[Collected data]
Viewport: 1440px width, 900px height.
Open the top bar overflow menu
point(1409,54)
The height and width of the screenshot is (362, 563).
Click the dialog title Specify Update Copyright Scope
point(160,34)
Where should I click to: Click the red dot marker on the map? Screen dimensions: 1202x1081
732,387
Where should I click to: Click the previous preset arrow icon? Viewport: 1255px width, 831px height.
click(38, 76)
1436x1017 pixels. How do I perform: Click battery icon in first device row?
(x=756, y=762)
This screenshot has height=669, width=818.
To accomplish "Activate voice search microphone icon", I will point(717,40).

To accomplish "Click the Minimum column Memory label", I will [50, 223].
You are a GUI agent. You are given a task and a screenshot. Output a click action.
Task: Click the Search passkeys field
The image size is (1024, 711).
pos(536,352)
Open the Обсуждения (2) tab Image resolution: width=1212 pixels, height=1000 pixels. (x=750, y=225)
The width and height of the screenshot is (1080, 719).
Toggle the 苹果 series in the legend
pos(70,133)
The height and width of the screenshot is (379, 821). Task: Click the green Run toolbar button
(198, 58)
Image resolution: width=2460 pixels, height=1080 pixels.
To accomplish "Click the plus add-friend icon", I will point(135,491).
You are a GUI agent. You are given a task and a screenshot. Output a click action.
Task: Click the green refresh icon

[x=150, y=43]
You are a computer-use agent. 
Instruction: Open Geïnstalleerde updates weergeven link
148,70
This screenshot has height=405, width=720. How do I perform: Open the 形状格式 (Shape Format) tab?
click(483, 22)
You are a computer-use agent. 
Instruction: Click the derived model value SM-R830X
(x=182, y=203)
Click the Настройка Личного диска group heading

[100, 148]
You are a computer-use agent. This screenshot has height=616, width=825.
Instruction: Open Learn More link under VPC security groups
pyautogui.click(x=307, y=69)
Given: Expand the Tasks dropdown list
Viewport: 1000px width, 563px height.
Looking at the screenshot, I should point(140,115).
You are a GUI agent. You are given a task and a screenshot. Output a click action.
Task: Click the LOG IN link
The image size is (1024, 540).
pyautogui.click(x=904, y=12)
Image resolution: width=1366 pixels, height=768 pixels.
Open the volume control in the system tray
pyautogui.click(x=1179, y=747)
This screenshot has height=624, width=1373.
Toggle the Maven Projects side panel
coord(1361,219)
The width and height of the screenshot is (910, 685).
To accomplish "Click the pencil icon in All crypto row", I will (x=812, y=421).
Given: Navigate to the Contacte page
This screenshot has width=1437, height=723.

What you are asked to do: Only the lines above starting with the one with "Where should I click to: Click the red" and going through the one with "Open the Обсуждения" are to be copied, word for word and with both ends kept.

Task solution:
Where should I click to: Click the red dot marker on the map? Screen dimensions: 1202x1081
732,387
Where should I click to: Click the previous preset arrow icon? Viewport: 1255px width, 831px height.
click(38, 76)
1436x1017 pixels. How do I perform: Click battery icon in first device row?
(x=756, y=762)
This screenshot has height=669, width=818.
To accomplish "Activate voice search microphone icon", I will point(717,40).

To accomplish "Click the Minimum column Memory label", I will [50, 223].
You are a GUI agent. You are given a task and a screenshot. Output a click action.
Task: Click the Search passkeys field
The image size is (1024, 711).
pos(536,352)
Open the Обсуждения (2) tab Image resolution: width=1212 pixels, height=1000 pixels. (x=750, y=225)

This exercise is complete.